Text mining using database tomography and bibliometrics: A review

Abstract Database tomography (DT) is a textual database analysis system consisting of two major components: (1) algorithms for extracting multiword phrase frequencies and phrase proximities (physical closeness of the multiword technical phrases) from any type of large textual database, to augment (2) interpretative capabilities of the expert human analyst. DT has been used to derive technical intelligence from a variety of textual database sources, most recently the published technical literature as exemplified by the Science Citation Index (SCI) and the Engineering Compendex (EC).

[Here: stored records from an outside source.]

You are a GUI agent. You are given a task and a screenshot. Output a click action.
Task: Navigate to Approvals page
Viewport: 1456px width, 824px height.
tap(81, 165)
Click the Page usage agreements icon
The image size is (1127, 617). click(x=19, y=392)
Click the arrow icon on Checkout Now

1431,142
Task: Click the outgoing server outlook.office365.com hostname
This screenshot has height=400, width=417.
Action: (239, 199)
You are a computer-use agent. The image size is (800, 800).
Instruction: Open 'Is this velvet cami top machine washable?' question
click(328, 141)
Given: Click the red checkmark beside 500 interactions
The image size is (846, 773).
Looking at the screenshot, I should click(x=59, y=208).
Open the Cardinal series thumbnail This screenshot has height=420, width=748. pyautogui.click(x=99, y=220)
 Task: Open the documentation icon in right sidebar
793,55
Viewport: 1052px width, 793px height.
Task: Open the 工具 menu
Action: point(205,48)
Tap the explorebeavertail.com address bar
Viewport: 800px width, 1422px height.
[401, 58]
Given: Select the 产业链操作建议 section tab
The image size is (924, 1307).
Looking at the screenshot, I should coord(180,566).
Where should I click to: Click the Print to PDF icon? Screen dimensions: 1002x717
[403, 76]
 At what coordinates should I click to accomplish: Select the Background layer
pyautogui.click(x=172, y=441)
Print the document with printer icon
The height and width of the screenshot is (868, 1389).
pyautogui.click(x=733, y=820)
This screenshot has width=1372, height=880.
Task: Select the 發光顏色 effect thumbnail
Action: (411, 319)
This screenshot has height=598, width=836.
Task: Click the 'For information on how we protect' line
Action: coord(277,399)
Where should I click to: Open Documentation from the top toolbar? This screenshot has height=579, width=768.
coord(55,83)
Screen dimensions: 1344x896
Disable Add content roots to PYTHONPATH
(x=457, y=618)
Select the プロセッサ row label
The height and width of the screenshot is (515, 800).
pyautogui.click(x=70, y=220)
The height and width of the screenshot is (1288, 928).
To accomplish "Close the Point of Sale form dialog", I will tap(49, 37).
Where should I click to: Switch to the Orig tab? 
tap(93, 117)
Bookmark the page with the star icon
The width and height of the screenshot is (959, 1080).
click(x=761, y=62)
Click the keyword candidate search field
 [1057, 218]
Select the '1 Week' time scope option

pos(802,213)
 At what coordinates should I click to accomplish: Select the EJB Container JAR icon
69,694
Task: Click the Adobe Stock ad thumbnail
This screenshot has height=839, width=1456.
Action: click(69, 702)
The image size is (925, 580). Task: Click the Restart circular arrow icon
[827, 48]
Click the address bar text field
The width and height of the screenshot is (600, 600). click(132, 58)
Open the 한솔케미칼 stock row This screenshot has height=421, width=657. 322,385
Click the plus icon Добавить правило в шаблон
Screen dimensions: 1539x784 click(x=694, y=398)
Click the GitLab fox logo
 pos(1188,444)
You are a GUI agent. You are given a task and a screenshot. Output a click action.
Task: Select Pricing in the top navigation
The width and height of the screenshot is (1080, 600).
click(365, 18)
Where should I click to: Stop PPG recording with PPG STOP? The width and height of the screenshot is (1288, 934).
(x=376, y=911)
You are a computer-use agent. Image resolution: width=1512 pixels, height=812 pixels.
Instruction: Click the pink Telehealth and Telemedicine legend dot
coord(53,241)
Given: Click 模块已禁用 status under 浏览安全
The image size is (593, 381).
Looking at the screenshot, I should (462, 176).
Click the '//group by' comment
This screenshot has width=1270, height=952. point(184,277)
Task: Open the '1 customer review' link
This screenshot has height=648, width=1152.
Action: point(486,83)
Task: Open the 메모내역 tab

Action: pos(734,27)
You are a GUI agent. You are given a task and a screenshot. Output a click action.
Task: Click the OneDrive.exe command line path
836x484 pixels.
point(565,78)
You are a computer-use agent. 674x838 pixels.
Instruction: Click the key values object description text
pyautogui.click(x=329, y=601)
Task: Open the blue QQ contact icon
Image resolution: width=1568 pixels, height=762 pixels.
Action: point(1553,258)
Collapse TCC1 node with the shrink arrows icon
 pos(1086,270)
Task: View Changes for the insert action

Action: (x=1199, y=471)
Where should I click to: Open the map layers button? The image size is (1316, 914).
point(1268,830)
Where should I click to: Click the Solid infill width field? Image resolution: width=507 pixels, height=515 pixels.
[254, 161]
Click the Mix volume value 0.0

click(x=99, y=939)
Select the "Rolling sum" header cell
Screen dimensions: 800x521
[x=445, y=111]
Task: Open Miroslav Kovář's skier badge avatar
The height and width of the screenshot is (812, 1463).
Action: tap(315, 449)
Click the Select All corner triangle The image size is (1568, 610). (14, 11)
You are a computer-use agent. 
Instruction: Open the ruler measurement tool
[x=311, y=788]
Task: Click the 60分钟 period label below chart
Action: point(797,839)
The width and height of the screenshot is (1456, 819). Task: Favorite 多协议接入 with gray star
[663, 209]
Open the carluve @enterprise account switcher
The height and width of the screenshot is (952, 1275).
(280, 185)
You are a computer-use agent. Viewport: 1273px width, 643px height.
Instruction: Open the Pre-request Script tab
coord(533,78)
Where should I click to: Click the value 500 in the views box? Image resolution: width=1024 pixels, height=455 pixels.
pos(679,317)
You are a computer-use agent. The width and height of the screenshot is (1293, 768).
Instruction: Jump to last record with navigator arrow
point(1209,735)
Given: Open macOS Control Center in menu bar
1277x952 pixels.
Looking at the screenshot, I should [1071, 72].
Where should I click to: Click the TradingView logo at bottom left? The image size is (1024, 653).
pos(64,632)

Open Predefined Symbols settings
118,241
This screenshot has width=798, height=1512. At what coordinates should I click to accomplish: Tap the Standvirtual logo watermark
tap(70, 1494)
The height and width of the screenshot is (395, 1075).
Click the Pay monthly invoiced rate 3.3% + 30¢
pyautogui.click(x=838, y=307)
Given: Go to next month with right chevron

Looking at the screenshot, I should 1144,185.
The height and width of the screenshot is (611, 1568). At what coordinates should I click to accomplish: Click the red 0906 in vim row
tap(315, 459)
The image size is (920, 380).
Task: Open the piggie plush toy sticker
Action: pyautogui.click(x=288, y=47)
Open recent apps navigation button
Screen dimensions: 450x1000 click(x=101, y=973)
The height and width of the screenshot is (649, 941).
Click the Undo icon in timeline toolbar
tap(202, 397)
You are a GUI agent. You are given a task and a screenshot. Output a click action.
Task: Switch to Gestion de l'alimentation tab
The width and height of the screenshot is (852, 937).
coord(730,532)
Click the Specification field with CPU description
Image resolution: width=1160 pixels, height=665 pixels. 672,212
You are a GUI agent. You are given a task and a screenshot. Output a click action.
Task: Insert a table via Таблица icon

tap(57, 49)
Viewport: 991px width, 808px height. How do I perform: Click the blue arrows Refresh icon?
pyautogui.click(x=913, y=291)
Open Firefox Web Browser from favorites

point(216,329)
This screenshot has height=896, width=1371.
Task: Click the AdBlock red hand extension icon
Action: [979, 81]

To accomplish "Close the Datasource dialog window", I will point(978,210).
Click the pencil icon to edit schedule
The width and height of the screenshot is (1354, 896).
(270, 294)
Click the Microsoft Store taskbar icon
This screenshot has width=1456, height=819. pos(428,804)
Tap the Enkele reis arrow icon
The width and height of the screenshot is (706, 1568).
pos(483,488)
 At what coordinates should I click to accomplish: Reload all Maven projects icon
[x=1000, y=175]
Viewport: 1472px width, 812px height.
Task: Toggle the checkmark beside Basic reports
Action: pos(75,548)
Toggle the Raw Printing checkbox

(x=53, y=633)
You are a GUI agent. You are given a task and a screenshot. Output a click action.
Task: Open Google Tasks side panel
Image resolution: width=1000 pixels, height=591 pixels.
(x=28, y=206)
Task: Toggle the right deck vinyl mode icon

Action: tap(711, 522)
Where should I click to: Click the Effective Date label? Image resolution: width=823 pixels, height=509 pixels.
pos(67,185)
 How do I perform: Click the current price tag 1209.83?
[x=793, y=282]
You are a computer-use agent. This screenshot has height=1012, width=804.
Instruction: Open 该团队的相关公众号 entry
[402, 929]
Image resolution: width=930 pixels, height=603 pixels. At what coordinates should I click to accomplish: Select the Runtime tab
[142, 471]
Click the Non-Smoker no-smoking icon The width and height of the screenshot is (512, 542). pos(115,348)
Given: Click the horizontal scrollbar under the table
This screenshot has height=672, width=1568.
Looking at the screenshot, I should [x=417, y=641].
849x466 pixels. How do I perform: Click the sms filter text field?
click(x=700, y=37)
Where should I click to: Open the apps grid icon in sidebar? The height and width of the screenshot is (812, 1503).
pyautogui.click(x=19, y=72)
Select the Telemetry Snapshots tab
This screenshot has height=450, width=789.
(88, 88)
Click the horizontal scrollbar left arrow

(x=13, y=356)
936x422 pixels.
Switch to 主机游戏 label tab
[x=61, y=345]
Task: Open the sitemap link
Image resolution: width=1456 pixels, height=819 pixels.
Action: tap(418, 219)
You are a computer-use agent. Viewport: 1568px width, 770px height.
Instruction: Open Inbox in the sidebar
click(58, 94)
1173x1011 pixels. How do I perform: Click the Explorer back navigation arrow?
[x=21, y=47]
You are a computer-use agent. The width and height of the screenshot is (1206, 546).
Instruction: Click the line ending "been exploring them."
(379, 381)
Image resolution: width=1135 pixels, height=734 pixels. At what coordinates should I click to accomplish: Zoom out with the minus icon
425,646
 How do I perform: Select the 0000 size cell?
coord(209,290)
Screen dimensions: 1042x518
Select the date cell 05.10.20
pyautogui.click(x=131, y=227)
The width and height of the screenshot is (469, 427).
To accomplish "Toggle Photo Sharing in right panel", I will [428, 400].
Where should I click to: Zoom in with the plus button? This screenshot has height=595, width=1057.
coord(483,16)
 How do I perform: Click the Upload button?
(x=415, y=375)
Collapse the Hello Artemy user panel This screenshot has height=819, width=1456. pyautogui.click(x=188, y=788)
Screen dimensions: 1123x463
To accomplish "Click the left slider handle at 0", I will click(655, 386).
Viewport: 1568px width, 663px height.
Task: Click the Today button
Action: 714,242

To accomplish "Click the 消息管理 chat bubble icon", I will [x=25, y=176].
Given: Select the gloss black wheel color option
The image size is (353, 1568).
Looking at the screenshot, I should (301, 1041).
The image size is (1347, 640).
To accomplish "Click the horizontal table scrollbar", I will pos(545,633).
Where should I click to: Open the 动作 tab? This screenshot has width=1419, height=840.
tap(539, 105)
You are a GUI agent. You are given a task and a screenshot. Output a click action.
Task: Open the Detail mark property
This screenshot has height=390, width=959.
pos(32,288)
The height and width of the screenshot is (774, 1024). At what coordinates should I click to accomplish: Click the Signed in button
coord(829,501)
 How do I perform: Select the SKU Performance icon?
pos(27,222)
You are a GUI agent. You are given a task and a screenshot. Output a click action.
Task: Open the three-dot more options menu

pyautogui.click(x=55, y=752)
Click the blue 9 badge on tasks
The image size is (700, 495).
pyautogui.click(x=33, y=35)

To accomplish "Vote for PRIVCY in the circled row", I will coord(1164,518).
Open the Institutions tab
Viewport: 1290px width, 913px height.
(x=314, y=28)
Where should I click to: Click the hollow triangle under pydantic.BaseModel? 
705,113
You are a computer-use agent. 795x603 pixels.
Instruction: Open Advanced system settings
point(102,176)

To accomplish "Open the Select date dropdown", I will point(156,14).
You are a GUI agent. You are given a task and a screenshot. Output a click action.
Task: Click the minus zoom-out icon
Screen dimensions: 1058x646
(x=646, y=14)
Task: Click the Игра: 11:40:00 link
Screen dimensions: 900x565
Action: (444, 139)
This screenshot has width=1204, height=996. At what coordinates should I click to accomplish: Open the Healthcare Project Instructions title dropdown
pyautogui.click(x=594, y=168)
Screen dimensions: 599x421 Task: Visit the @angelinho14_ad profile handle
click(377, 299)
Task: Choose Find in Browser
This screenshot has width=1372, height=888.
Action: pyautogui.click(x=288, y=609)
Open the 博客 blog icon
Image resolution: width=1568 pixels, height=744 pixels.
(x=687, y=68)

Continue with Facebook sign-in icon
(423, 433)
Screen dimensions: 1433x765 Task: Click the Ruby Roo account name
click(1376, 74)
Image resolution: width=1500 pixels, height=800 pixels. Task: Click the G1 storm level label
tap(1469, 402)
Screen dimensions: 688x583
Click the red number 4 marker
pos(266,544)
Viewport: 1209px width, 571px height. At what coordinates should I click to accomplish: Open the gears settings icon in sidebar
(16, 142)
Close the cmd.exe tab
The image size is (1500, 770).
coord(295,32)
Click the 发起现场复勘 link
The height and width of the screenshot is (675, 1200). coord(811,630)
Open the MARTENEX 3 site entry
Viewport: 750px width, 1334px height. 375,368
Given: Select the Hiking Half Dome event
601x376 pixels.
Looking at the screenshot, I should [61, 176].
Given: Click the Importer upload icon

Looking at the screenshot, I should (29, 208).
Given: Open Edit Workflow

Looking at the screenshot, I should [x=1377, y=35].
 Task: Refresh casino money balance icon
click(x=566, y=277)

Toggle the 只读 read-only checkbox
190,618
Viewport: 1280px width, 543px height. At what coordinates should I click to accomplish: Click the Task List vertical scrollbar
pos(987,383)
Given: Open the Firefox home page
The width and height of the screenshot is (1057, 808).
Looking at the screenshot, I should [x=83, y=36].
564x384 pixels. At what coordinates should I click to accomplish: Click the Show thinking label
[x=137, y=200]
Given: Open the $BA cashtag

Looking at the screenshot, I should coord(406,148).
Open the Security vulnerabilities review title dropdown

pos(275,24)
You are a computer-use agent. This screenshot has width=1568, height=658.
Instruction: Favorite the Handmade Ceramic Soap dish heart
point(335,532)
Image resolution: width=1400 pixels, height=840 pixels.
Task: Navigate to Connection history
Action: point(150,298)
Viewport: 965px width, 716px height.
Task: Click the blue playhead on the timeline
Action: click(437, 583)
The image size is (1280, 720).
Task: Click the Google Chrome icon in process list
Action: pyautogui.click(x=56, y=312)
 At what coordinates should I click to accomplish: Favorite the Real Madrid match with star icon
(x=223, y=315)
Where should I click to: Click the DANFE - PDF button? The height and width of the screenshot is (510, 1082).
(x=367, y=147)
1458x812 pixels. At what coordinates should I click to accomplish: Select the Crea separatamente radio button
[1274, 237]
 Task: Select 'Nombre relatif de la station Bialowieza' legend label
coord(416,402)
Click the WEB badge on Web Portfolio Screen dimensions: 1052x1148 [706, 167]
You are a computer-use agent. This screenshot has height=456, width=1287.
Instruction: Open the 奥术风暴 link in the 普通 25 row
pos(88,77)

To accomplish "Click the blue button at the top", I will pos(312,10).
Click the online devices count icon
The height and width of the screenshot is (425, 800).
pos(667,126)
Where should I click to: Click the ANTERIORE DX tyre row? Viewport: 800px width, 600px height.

Phrase frequency analysis (the occurrence frequency of multiword technical phrases) provides the pervasive technical themes of the topical databases of interest, and phrase proximity analysis provides the relationships among the pervasive technical themes. In the structured published literature databases, bibliometric analysis of the database records supplements the DT results by identifying: the recent most prolific topical area authors; the journals that contain numerous topical area papers; the institutions that produce numerous topical area papers; the keywords specified most frequently by the topical area authors; the authors whose works are cited most frequently in the topical area papers; and the particular papers and journals cited most frequently in the topical area papers. This review paper summarizes: (1) the theory and background development of DT; (2) past published and unpublished literature study results; (3) present application activities; (4) potential expansion to new DT applications. In addition, application of DT to technology forecasting is addressed.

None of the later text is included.